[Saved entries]
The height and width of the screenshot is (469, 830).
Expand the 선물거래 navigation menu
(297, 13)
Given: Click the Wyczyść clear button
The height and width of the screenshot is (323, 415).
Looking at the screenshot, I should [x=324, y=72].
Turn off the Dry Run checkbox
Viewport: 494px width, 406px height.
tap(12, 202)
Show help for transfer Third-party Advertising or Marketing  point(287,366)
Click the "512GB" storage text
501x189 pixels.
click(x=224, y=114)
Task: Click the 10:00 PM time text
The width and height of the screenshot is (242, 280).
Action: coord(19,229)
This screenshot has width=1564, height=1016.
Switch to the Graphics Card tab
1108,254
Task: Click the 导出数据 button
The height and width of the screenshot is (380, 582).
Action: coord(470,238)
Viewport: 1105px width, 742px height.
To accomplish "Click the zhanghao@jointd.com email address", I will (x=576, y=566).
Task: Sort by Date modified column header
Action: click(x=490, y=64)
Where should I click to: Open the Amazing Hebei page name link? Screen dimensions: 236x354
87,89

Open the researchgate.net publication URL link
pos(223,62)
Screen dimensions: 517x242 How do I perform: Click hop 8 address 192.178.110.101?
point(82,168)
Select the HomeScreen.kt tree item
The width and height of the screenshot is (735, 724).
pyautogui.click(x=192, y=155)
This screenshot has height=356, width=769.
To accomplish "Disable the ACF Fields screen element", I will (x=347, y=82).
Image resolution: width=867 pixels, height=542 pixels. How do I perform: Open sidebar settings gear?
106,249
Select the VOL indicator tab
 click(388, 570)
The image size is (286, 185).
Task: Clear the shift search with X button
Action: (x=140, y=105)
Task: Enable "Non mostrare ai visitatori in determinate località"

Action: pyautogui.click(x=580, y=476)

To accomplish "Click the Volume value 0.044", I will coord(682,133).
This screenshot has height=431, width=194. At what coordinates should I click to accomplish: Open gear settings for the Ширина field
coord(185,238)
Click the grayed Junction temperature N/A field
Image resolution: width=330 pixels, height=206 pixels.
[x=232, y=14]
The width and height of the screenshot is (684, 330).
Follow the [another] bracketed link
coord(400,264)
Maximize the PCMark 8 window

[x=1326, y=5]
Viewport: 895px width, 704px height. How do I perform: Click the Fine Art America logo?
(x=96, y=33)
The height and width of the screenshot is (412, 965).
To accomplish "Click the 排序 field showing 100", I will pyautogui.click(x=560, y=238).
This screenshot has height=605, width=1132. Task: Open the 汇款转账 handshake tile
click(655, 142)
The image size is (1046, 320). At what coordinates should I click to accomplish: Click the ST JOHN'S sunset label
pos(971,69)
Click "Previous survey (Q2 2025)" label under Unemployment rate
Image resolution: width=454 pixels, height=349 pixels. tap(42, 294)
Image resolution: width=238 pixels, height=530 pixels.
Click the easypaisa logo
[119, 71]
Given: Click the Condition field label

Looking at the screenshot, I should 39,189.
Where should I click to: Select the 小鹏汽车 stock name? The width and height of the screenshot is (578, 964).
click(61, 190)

## [Exercise description]
Please write out, exactly as they appear above, only the lines in the stretch from the line with "This screenshot has height=356, width=769." through the line with "The width and height of the screenshot is (684, 330).".

## [Answer to this problem]
This screenshot has height=356, width=769.
To accomplish "Disable the ACF Fields screen element", I will (x=347, y=82).
Image resolution: width=867 pixels, height=542 pixels. How do I perform: Open sidebar settings gear?
106,249
Select the VOL indicator tab
 click(388, 570)
The image size is (286, 185).
Task: Clear the shift search with X button
Action: (x=140, y=105)
Task: Enable "Non mostrare ai visitatori in determinate località"

Action: pyautogui.click(x=580, y=476)

To accomplish "Click the Volume value 0.044", I will coord(682,133).
This screenshot has height=431, width=194. At what coordinates should I click to accomplish: Open gear settings for the Ширина field
coord(185,238)
Click the grayed Junction temperature N/A field
Image resolution: width=330 pixels, height=206 pixels.
[x=232, y=14]
The width and height of the screenshot is (684, 330).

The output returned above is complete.